25 Nach der Rechtsprechung des Verwaltungsgerichtshofes bedarf es zwar umso weniger einer Begründung für die Nichtanwendung gelinderer Mittel, je mehr das Erfordernis, die Effektivität der Abschiebung (hier zunächst: das Verfahren zur Erlassung einer aufenthaltsbeendenen Maßnahme) zu sichern, auf der Hand liegt. Umgekehrt ist das Begründungserfordernis aber größer, wenn die Anordnung gelinderer Mittel naheliegt (vgl. VwGH 1.9.2022, Ra 2021/21/0113, Rn. 11, mit Hinweis auf VwGH 2.8.2013, 2013/21/0008, Punkt 5.3.4. der Entscheidungsgründe, und VwGH 19.11.2020, Ra 2020/21/0264, Rn. 18).

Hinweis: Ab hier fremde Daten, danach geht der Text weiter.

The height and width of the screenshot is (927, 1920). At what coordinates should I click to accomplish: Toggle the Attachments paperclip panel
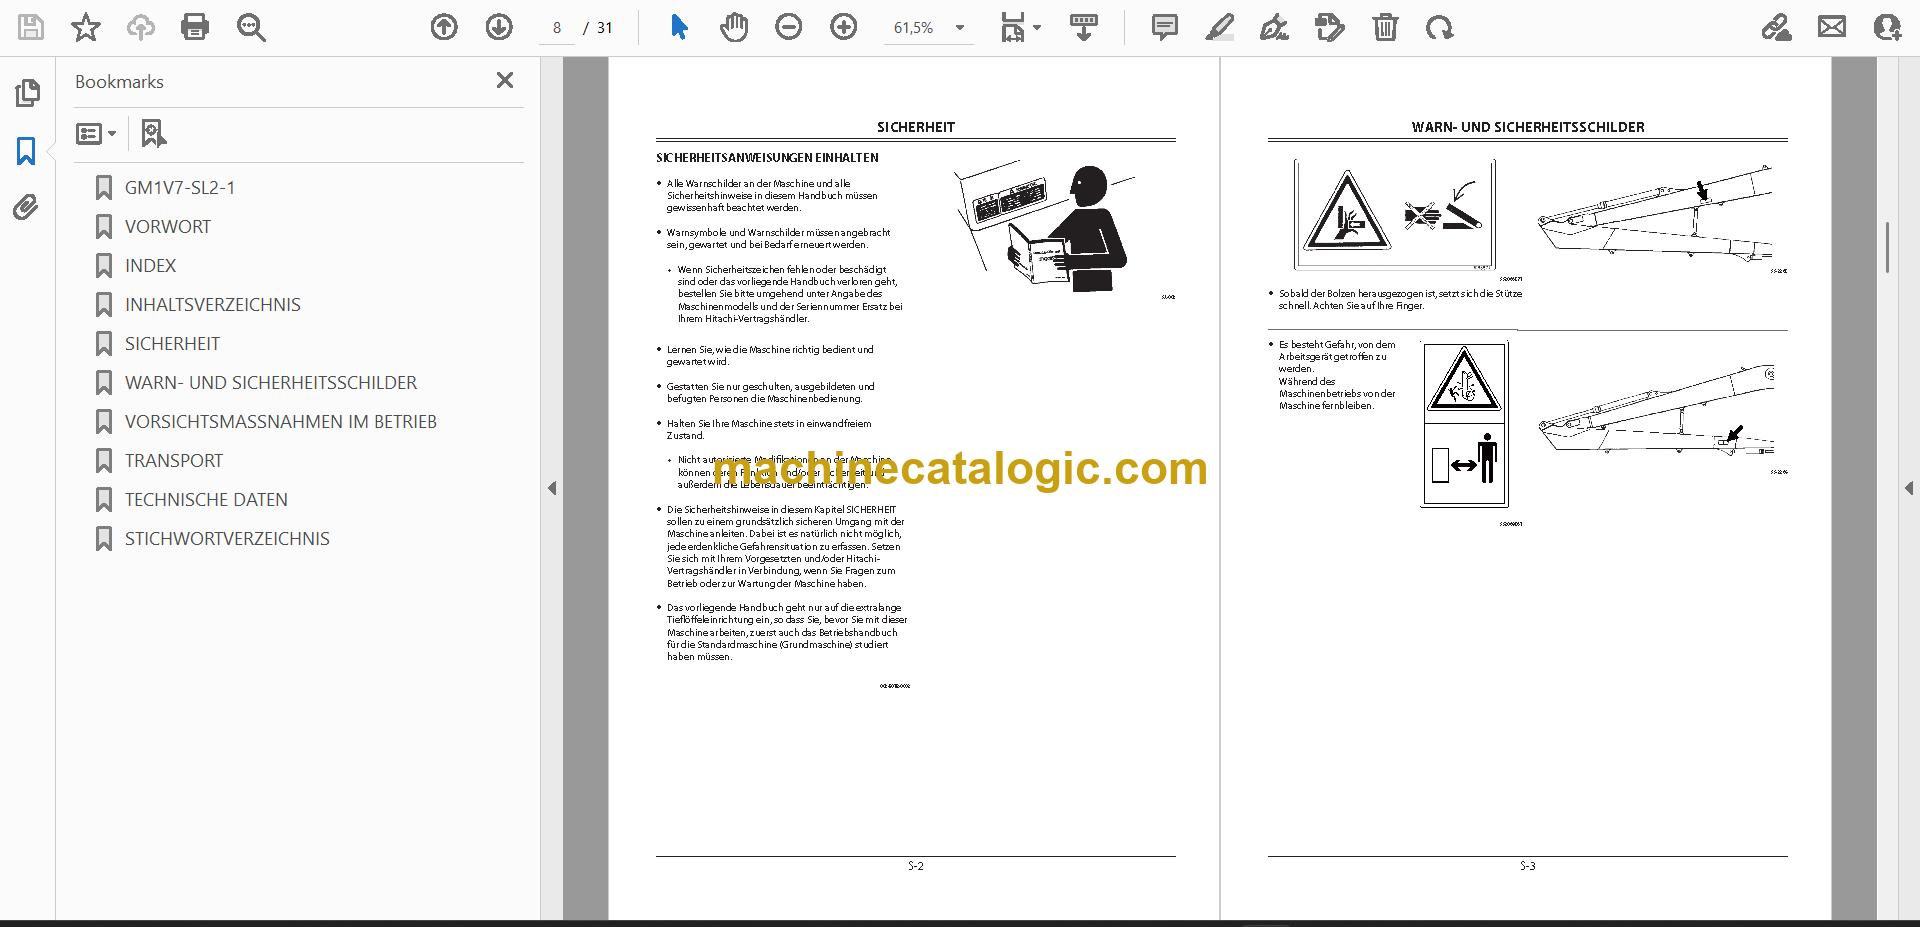click(26, 208)
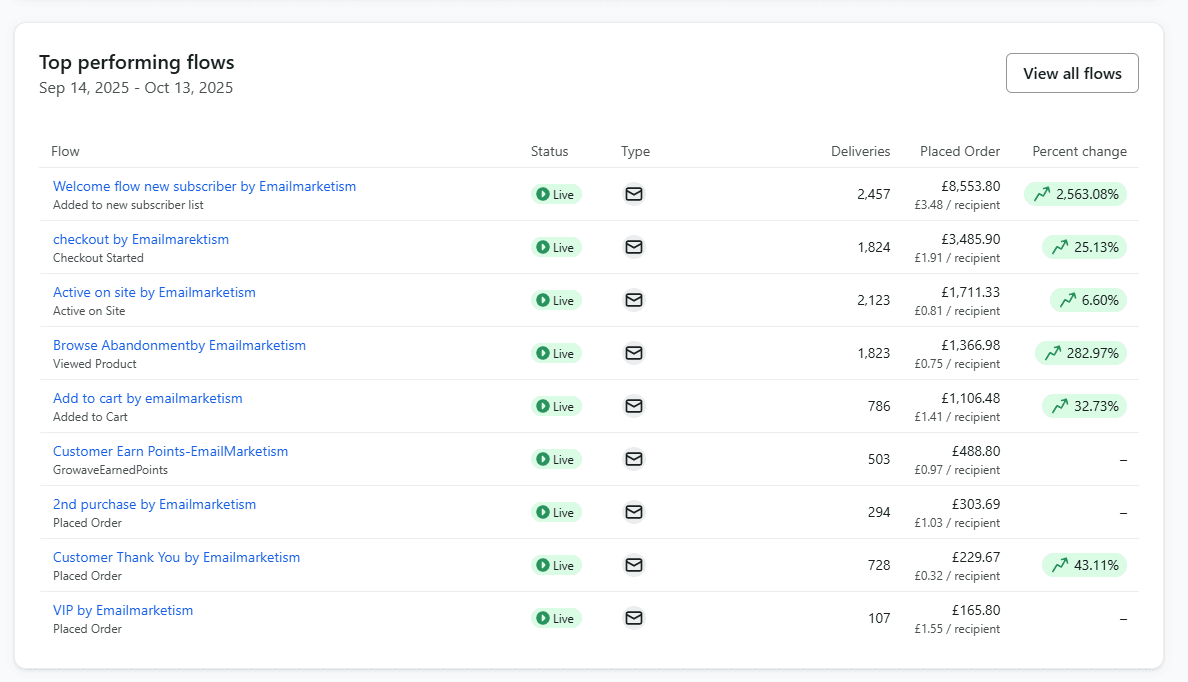Select VIP by Emailmarketism flow link
This screenshot has height=682, width=1188.
coord(123,610)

26 Das BFA begründete im Schubhaftbescheid das Vorliegen von Fluchtgefahr damit, der über keine sozialen Bindungen in Österreich verfügende Mitbeteiligte habe bei seiner Einvernahme angegeben, letztlich nach Italien oder Frankreich weiterreisen zu wollen. Allerdings durfte daraus vom BFA noch nicht zwingend abgeleitet werden, mit diesen nur im Zuge der Befragung zu seiner Reiseroute getätigten Angaben habe der Mitbeteiligte zum Ausdruck gebracht, sich gegenteiligen behördlichen Anordnungen widersetzen zu wollen. Den unbestrittenen Feststellungen zufolge hatte sich der Mitbeteiligte nämlich zeitnah nach seiner Einreise von sich aus mit der Intention, eine Unterkunftsmöglichkeit zu erhalten, zu einer Polizeiinspektion begeben und ermöglichte durch die Vorlage einer Reisepasskopie auch die Feststellung seiner Identität.

27 In Anbetracht dieser besonderen Umstände war es fallgegenständlich somit nicht unvertretbar anzunehmen, dass es einer näheren Begründung dafür bedurft hätte, aus welchen konkreten Gründen im vorliegenden Fall etwa mit der Anordnung, in bestimmten Räumen Unterkunft zu nehmen, in Verbindung mit der Auferlegung einer engmaschigen periodischen Meldeverpflichtung nicht das Auslangen hätte gefunden werden können (vgl. VwGH 19.3.2013, 2011/21/0260).

28 Die Revision war daher zur Gänze mangels Vorliegens der Voraussetzungen des Art. 133 Abs. 4 B VG gemäß § 34 Abs. 1 und 3 VwGG mit Beschluss zurückzuweisen.

29 Bei diesem Ergebnis kann dahingestellt bleiben, ob in Bezug auf die Bekämpfung des Spruchpunktes A.III. des hier angefochtenen Erkenntnisses eine (echte) Klaglosstellung eingetreten ist, weil der Verfassungsgerichtshof mit dem Erkenntnis VfGH 28.6.2023, E 745/2023, über Beschwerde des Mitbeteiligten nicht nur Spruchpunkt A.II., sondern auch den die Kostenersatzanträge des BFA und des Mitbeteiligten abweisenden Spruchpunkt A.III. dem uneingeschränkten Wortlaut des Spruchs zufolge: zur Gänze aufhob.